[Opening Input section]

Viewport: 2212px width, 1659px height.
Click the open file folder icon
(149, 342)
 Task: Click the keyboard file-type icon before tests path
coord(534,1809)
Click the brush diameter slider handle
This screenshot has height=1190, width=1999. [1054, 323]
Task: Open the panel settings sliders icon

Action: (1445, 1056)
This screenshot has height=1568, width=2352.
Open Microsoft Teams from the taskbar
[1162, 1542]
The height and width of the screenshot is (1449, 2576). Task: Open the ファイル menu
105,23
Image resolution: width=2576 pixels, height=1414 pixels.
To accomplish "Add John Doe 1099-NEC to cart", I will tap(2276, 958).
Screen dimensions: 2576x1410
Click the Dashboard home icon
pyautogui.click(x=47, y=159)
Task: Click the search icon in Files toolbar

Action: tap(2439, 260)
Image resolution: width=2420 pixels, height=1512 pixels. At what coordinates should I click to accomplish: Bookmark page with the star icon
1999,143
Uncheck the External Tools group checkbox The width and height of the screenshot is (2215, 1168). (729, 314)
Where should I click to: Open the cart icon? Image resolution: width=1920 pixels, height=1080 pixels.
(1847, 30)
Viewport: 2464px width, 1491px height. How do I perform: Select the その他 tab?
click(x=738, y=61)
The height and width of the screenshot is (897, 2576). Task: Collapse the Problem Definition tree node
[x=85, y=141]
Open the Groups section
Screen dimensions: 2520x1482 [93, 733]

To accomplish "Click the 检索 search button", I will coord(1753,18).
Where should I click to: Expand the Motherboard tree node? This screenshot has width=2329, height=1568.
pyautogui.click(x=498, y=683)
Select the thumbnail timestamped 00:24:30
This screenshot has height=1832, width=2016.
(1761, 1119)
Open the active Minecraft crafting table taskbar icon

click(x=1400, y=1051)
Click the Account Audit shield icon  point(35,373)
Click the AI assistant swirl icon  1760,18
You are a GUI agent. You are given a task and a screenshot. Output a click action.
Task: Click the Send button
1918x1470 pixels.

[Closing Input section]

Work order: Every line in the listing above that mentions "button" should be returned.

Answer box:
To accomplish "Click the 检索 search button", I will coord(1753,18).
Task: Click the Send button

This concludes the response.